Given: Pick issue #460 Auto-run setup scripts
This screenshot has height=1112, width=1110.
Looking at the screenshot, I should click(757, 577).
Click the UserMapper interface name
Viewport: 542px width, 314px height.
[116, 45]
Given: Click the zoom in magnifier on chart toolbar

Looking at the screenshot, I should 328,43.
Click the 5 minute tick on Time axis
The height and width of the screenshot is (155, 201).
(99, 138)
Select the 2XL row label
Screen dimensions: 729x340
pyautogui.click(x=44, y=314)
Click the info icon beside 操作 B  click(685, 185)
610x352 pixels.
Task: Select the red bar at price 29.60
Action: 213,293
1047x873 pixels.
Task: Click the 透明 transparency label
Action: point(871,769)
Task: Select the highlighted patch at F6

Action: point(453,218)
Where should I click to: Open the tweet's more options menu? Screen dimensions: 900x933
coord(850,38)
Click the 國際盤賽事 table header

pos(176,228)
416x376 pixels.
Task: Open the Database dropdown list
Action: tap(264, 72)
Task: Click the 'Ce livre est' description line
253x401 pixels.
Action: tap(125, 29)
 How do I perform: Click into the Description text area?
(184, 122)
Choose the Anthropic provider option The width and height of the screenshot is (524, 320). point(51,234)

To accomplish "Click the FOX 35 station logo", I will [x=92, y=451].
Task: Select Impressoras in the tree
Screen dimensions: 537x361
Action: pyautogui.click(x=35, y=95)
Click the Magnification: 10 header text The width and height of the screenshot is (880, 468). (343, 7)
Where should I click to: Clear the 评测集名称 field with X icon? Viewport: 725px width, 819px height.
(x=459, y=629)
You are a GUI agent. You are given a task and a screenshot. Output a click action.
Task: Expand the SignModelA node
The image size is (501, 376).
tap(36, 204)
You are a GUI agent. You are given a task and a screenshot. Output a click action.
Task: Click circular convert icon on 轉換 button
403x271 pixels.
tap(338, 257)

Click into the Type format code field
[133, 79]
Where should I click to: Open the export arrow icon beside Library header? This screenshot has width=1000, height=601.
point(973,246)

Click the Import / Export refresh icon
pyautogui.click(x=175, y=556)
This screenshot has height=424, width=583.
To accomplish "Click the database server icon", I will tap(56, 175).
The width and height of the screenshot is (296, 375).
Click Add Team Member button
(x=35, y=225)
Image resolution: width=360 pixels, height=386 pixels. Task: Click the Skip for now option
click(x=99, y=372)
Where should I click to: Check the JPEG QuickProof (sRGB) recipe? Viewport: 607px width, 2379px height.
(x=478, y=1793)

────

TO DO:
Lines with the word "will": report how many there are in the entries, as a bare number.

OUTPUT:
2